Foto: Kunert

Rüdiger Schenk sorgt auf Nagolder Eisberg für ultimativen Thrill. Kulisse wie an einem Film-Set.

Nagold - Die Szene ist klaustrophob: schwarz verhangene Decke, dicke Gitter vor den Fenstern, in der einen Ecke ein total verdrecktes Klo, in der anderen ein eisernes Etagenbett. Doch das hier ist kein Knast, kein Verließ. Jedenfalls nicht wirklich. Sondern ein "Escape-Raum". Mitten in Nagold.

Tatsächlich befindet sich der nachgebaute Kerker in einer adretten Büro-Etage auf dem Eisberg, Leibnizstraße 4, auf dem ehemaligen Kasernengelände – was irgendwie schon wieder viel eher nach dem Szenario hier klingt. Doch vielleicht zuerst einmal eine Erklärung, was ein "Escape-Raum" eigentlich ist.

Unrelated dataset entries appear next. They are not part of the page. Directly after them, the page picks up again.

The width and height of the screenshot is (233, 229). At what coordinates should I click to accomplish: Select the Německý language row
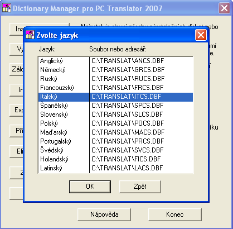click(115, 70)
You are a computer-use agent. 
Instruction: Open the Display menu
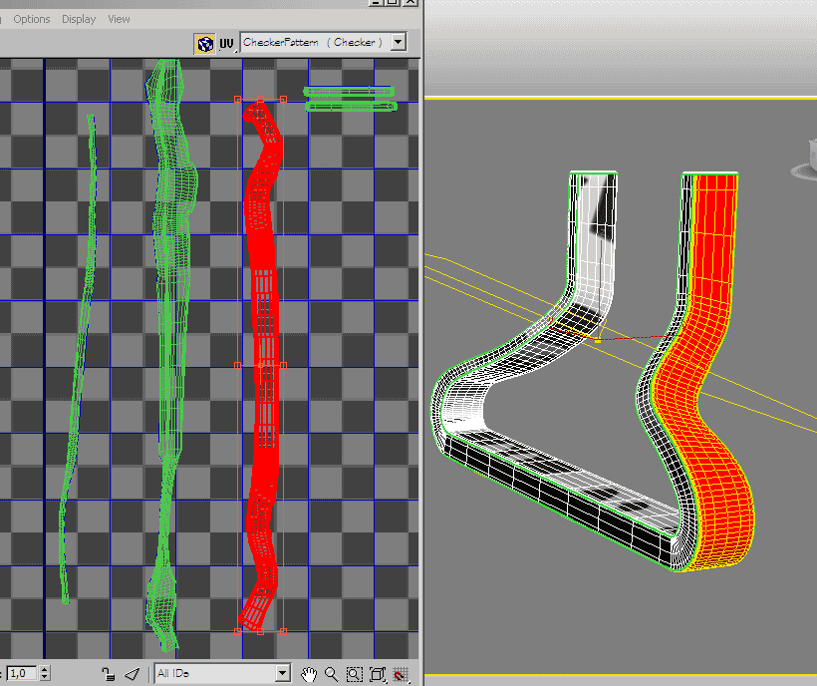tap(79, 19)
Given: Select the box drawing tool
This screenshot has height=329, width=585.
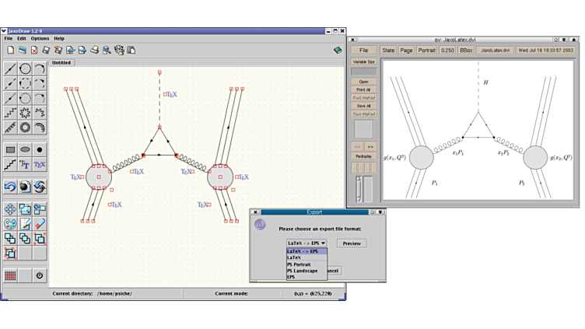Looking at the screenshot, I should 10,149.
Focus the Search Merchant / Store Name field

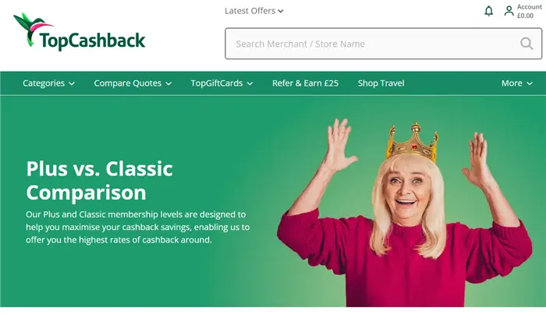pos(384,44)
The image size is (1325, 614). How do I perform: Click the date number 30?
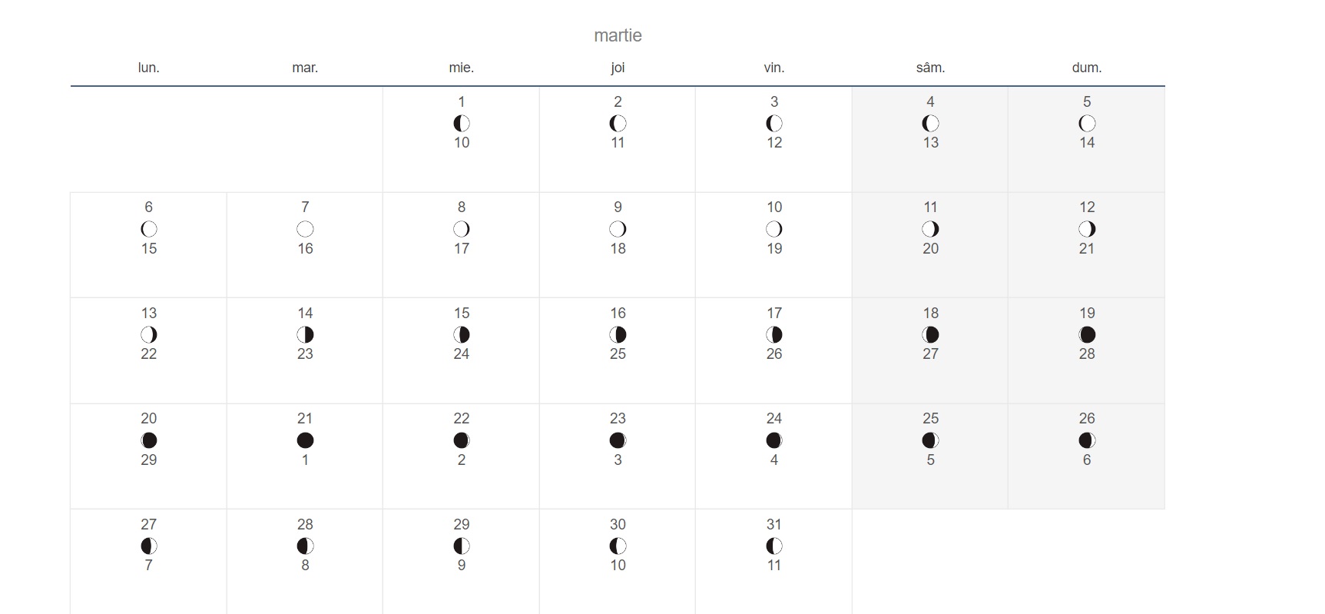click(x=618, y=524)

Rüdiger Schenk heißt der Experte dafür. Er hat den Escape-Raum 2015 gebaut – ein halbes Jahr lang habe das gedauert, erzählt der gelernte Werkzeugschleifer. Und – keine Angst: das "verschissene Klo" war beim Einbau nagelneu, die eklige Optik ist Lack aus der Airbrush-Pistole. Natürlich geruchsneutral. Auch die Schmeißfliegen sind künstlich, wie fast alles hier – durchweg perfekte Requisiten wie an einem Film-Set.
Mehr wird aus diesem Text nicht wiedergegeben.